One of a series of surveys during the week, carried out by the Institute of Financial Planning (IFP), showed just 22 per cent of people knew how much they had to save and for how long to obtain the standard of living in retirement they aspire to.
Stressing the importance of knowing what and how to save for retirement, John Lawson, head of pensions policy at Standard Life said: “Current estimates are that the average 35-year-old will need to save 15% of their income each year if they want to make sure they are financially secure in old age.
“That’s a substantial sum, and the longer they put off saving, the more they will need to save each month.”
Suitable for all ages
If that IFP survey suggested young people faced uncertainty looking ahead to retirement, it is not only those in their 20s feeling the pressures of demographic and social changes, such as longer life expectancy.
Chief executive of the IFP Nick Cann said: “It’s a massive area for people irrespective of where their starting base is.

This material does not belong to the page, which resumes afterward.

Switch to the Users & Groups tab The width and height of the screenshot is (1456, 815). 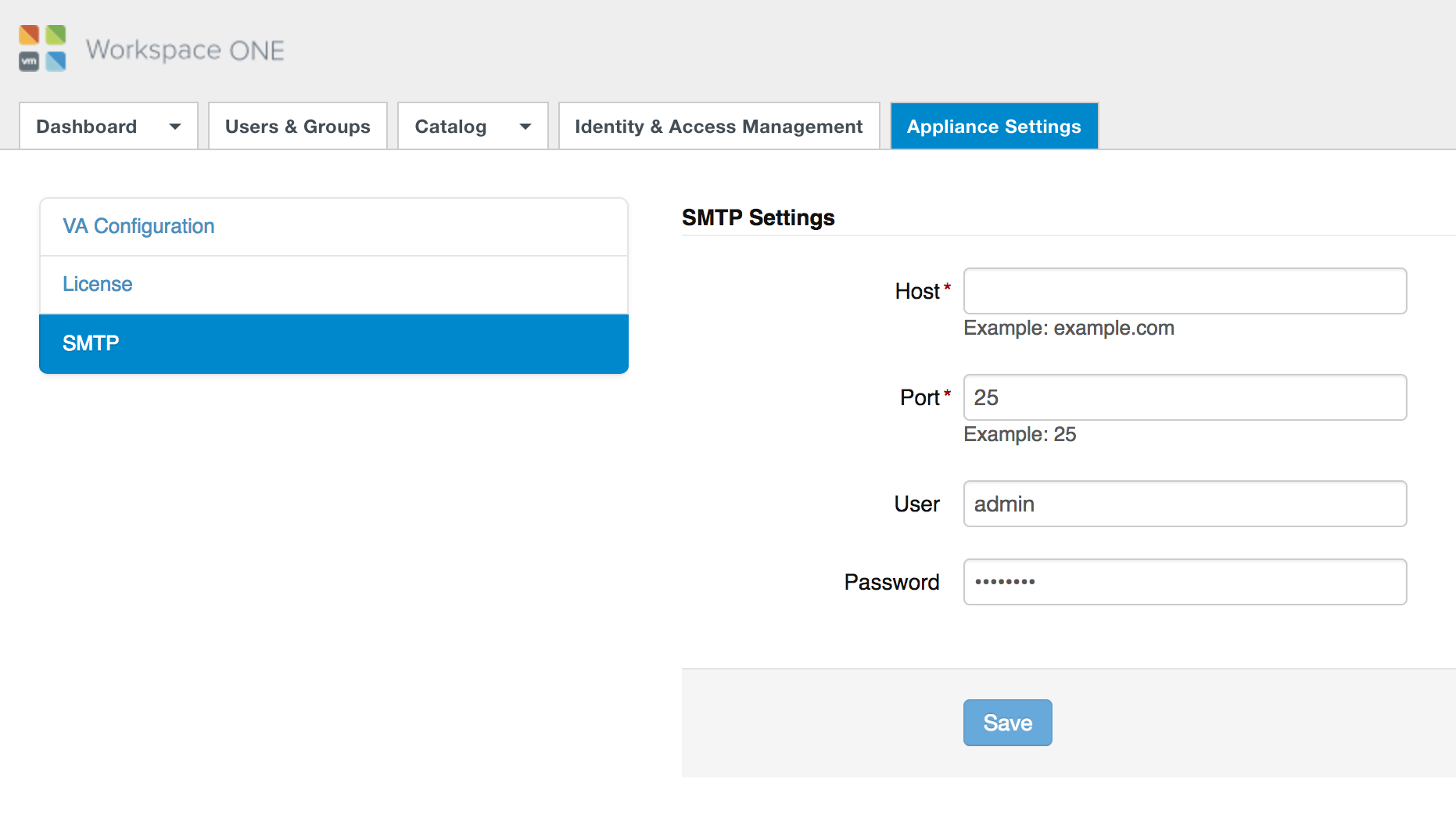point(297,127)
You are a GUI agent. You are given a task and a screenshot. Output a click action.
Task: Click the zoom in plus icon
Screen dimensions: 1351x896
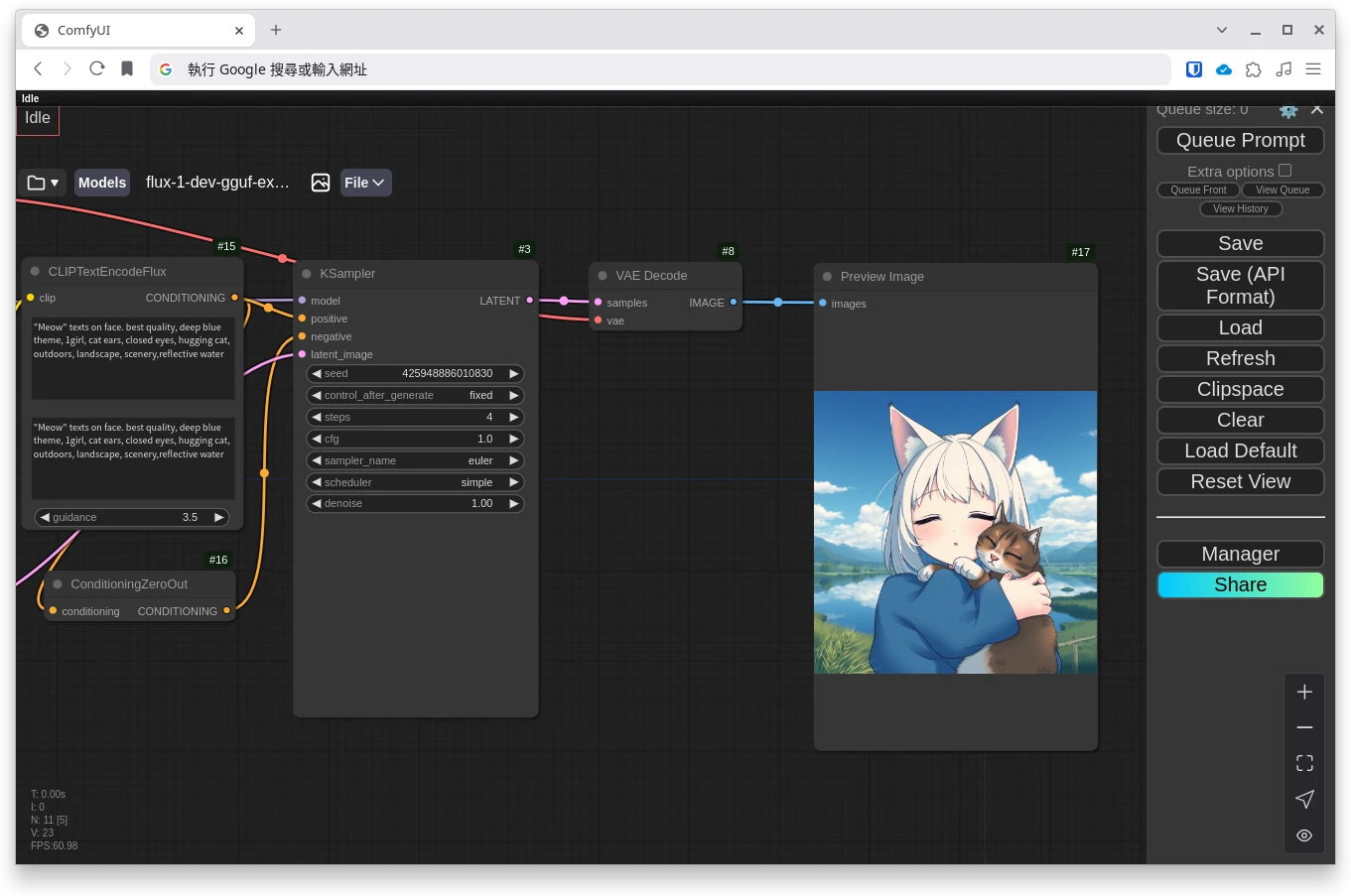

“People getting near to retirement, the sandwich generation, who have got parents who might be needing support and potentially having to support children, who even if they can afford to go to university, may come home afterwards.”
Cann said when these people felt they were able to retire they would be worrying about planning for the people they potentially need to support ‘without losing control of their own lives’.
At the other end of the scale, Cann says people in their 20s very often had no interest at all in financial planning or interest in saving for retirement. There was a real need, he added, to get the message out there about the importance of putting away £50 a month from a young age and the benefits accrued through compound interest on those savings.
It can be useful to seek independent advice from a qualified professional on some of the strategies for planning ahead financially. Being informed about the investment options is also crucial if you are taking on those decisions yourself.
On 22 November, the pensions and investment provider Standard Life and Life Academy – a charity for financial and life planning – published a report claiming consumers were in the ‘eye of a perfect financial storm’ with only 51 per cent of adults actively saving.
The Everyone needs a plan report looks at the repercussions for people of not saving on a case by case basis, saying the ‘penalty for not having a financial plan is not immediately recognised but can have long lasting repercussions.’
It also sets out model plans for different stages of life, looking at aspects of investment such as moving into less risky products in early old age and consider the paying down of debt.
The report is critical of an approach to encouraging savings by a one size fits all model, taking a bottom-up approach to saving and different considerations for various stages of life.
It makes several recommendations to the government including sustained investment in financial education, recognition that financial literacy is an integral part of planning for life and efforts to simplify the savings and tax system.
John Lawson at Standard Life, said: “The speed at which the population is ageing has created a dramatic need to shift from a culture of borrowing to one of saving.
“Everyone needs a plan makes it clear that we have to make it both easier for people to save and equip them with the knowledge and skills to make well informed choices about how and when to save.”
Nick Cann at the IFP said getting financial advice on different strategies could be important as well to look at retirement issues such as if individuals were on track to meet their aims and what sort of flexibility they have.
Cann said one of the most important issues was simply knowing if you were saving enough.
“More and more people are moving out of final salary schemes and all of the indications coming from the government are that we are going to be doing more of this ourselves. People need to look at issues like, if I save 15 per cent of my salary, that sounds like quite a lot, but what does that mean and when will I be able to retire,” he said.